Search code examples
rvectordata-sciencedata-processing

How do I extract the number from a string vector and convert it to a integer vector?


I have a string vector in R as follows:

[1] Type 1 Type 2 Type 4 Type 3 Type 4 Type 6 Type 2 Type 5 
[9] Type 2 Type 3 Type 7 

Also note:

str(data)
# Factor w/ 7 levels "Type 1","Type 2",..: 1 2 1 3 4 1 2 4 2 3 ...

I want to convert this to an integer vector to be able to perform cluster analysis (get cluster performance index). Because I am getting the following error: argument 'part' must be an integer vector

What would be the most effective solution?


Solution

  • The str output shows that you have a factor, not a vector of character strings. It also shows that the level labels are Type 1, Type 2 and so on. A factor will represent the first level internally as 1, the second as 2 and so on. So, supposing we have data shown reproducibly in the Note at the end, to convert it to an integer vector we only have to use as.integer:

    as.integer(data)

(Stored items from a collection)
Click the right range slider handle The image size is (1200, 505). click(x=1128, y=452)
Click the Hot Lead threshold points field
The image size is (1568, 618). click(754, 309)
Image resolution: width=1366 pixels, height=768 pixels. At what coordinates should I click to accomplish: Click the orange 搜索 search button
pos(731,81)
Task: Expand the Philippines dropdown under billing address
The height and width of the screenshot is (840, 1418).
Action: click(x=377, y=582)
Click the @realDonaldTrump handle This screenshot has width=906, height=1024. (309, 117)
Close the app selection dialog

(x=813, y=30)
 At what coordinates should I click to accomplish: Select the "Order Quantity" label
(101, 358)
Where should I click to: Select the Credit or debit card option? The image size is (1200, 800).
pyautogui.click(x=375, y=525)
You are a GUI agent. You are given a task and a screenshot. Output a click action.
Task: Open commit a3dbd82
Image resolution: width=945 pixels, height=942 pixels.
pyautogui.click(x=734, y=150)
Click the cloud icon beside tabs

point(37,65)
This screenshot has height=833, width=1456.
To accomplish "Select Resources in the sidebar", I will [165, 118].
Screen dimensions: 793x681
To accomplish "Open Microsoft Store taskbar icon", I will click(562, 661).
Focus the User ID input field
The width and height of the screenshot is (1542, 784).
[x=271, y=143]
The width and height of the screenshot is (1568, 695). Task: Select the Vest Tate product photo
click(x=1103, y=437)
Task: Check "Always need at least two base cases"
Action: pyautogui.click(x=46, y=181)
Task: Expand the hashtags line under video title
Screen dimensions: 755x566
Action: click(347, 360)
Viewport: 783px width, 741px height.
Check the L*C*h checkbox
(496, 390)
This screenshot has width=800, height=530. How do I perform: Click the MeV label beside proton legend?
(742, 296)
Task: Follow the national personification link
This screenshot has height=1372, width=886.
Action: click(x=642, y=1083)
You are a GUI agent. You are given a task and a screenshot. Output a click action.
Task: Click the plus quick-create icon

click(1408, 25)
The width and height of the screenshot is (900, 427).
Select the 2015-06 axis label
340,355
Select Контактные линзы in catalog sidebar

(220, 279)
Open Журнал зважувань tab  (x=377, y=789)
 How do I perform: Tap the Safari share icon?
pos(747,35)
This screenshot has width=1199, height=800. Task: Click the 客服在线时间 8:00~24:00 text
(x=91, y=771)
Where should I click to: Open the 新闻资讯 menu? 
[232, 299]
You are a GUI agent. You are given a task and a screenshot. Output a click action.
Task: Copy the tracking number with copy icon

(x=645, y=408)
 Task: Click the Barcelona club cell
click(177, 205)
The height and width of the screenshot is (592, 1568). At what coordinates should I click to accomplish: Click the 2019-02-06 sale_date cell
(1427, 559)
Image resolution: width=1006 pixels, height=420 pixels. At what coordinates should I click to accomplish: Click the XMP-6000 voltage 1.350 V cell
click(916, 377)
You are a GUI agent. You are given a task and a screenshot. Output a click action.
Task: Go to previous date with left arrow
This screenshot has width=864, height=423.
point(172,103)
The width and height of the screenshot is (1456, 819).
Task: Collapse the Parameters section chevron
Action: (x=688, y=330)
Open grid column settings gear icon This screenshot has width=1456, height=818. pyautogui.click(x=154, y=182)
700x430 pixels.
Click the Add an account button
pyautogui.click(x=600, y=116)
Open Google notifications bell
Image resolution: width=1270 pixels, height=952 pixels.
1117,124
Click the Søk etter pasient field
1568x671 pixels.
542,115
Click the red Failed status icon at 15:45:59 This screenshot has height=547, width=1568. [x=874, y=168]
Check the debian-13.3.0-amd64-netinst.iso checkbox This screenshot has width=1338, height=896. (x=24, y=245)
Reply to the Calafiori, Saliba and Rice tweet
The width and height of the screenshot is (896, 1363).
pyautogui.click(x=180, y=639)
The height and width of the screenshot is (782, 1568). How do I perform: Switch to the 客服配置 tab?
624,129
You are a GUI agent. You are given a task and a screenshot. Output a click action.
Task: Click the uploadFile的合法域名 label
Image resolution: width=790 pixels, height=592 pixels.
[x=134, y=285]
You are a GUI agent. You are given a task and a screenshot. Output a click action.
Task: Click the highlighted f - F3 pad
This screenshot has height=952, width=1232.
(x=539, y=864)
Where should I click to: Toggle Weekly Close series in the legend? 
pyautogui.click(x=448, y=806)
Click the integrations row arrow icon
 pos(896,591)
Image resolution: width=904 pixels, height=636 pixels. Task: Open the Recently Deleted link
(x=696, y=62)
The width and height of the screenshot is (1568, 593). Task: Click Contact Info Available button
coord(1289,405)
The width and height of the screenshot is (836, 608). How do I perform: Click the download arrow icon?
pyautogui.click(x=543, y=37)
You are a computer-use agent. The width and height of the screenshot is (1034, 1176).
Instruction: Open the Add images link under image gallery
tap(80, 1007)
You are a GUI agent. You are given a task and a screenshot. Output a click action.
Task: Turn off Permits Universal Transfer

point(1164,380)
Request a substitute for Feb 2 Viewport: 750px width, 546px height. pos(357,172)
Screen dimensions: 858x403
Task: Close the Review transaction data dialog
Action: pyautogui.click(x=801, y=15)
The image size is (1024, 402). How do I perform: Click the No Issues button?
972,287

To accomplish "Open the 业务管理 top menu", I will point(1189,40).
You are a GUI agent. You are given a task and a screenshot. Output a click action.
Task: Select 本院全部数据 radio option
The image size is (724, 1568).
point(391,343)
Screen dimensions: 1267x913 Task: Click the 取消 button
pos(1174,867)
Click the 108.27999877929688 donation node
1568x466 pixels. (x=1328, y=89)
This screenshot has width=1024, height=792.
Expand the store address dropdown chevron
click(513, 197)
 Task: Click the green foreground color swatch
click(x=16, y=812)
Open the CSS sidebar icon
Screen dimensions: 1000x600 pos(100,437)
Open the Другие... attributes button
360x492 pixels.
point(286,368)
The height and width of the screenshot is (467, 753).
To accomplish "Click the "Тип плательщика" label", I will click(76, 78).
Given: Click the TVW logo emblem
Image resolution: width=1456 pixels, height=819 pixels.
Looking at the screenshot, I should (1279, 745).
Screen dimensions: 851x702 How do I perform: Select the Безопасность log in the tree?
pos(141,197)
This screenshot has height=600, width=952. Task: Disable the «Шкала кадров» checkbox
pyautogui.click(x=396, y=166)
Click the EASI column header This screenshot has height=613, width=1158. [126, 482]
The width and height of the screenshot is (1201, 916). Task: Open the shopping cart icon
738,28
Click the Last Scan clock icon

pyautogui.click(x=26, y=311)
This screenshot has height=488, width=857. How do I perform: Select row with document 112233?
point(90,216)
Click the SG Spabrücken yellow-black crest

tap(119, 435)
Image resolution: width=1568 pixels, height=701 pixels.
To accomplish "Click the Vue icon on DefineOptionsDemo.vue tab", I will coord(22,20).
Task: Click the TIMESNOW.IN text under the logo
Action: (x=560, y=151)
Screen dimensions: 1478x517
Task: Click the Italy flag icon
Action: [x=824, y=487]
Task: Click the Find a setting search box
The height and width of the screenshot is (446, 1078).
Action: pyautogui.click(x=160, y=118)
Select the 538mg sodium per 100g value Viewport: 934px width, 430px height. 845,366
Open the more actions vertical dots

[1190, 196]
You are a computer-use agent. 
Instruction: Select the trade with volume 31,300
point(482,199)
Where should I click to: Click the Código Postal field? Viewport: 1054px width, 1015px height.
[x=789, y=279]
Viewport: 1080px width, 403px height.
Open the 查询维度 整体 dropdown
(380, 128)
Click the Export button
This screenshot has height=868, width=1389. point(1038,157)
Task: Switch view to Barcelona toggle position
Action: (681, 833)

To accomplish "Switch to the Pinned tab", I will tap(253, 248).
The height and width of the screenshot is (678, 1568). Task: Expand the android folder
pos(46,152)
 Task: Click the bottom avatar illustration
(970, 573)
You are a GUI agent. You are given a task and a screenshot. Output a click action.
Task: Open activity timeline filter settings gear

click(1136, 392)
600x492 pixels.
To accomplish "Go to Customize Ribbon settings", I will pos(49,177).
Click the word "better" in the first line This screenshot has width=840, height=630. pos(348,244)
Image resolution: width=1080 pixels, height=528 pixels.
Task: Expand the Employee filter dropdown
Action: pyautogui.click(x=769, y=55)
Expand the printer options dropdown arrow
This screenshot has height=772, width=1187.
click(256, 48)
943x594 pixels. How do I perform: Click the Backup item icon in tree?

▶ [SET EXERCISE A] Can you rewrite the stretch from "What would be" through "as.integer(data)" in the R vector thread, changing "factor" to "categorical variable"?
▶ [SET EXERCISE B] Could you write what follows in the thread about converting an R string vector to integers, picking up after its last line?

▶ [REPLY A]
What would be the most effective solution?


Solution

  • The str output shows that you have a categorical variable, not a vector of character strings. It also shows that the level labels are Type 1, Type 2 and so on. A categorical variable will represent the first level internally as 1, the second as 2 and so on. So, supposing we have data shown reproducibly in the Note at the end, to convert it to an integer vector we only have to use as.integer:

    as.integer(data)

▶ [REPLY B]
    ## [1] 1 2 1 3 4 1 2 4 2 3
    

    If the label levels are not actually Type 1, Type 2 so that, for example, the third level is represented by Type 93, say, rather than Type 3 then we can implicitly convert to character and remove the non-digit characters and finally convert the rest to an integer vector.

    as.integer(gsub("\\D", "", data))
    ## [1] 1 2 1 3 4 1 2 4 2 3
    

    Note

    data <- structure(c(1L, 2L, 1L, 3L, 4L, 1L, 2L, 4L, 2L, 3L), .Label = c("Type 1", 
    "Type 2", "Type 3", "Type 4"), class = "factor")